▶ [WHAT THIS TASK INVOLVES]: Only the lines containing "section" belong in the answer; find them in the material below.

▶ [INFORMATION GIVEN]:
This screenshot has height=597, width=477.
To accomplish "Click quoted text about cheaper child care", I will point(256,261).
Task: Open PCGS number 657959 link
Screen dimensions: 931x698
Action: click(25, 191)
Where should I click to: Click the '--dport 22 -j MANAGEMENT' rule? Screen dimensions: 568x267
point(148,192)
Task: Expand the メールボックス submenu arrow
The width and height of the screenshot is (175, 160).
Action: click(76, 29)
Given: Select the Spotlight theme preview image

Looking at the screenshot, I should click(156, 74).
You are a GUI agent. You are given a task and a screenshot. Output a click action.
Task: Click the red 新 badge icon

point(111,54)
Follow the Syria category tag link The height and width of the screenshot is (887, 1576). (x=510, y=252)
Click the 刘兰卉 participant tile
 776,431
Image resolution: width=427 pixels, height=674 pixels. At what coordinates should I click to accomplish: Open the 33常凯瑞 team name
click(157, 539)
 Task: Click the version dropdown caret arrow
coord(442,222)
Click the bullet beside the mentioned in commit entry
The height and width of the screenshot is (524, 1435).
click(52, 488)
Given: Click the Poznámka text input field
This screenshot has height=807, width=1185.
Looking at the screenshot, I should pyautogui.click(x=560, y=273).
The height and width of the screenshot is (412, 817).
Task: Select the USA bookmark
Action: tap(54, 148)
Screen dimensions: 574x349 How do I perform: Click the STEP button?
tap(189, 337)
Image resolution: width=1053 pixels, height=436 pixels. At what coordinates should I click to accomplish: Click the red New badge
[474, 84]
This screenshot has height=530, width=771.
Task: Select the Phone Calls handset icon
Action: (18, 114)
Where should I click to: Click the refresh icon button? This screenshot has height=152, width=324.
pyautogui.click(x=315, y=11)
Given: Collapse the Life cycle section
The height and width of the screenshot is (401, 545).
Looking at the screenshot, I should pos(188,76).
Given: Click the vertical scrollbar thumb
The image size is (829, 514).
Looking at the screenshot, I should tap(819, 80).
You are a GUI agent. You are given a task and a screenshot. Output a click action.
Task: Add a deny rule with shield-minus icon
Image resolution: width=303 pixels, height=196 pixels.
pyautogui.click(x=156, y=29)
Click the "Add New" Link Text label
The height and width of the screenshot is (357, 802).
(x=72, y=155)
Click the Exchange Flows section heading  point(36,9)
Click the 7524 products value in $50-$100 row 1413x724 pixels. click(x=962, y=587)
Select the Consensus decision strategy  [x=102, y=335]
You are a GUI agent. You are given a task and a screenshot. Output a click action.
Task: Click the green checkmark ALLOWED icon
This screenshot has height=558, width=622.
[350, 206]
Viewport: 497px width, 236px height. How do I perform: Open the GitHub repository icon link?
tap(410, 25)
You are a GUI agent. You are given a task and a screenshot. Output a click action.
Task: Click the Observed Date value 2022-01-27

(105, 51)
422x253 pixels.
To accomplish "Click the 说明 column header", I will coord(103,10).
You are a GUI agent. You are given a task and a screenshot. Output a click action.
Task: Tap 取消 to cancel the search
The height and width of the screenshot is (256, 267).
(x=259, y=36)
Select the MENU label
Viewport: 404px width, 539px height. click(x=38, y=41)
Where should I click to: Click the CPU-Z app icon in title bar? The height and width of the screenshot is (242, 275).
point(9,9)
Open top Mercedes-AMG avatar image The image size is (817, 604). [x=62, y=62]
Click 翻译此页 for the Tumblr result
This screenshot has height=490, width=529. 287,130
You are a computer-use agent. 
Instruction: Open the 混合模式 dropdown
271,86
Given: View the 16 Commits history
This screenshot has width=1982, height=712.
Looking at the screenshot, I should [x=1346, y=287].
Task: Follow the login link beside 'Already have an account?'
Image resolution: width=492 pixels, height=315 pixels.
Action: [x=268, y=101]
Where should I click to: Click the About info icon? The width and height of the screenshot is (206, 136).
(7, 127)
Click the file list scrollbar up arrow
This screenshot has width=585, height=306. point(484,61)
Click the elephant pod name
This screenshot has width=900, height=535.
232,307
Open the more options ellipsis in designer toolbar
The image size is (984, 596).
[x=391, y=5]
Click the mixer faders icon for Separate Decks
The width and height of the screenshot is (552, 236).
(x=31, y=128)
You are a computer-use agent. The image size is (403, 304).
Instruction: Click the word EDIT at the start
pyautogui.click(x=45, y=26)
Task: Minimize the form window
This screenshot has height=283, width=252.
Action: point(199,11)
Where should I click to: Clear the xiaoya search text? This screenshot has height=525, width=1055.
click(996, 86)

▶ [SOLUTION FOR THIS EXERCISE]:
Given: Collapse the Life cycle section
Click the Exchange Flows section heading  point(36,9)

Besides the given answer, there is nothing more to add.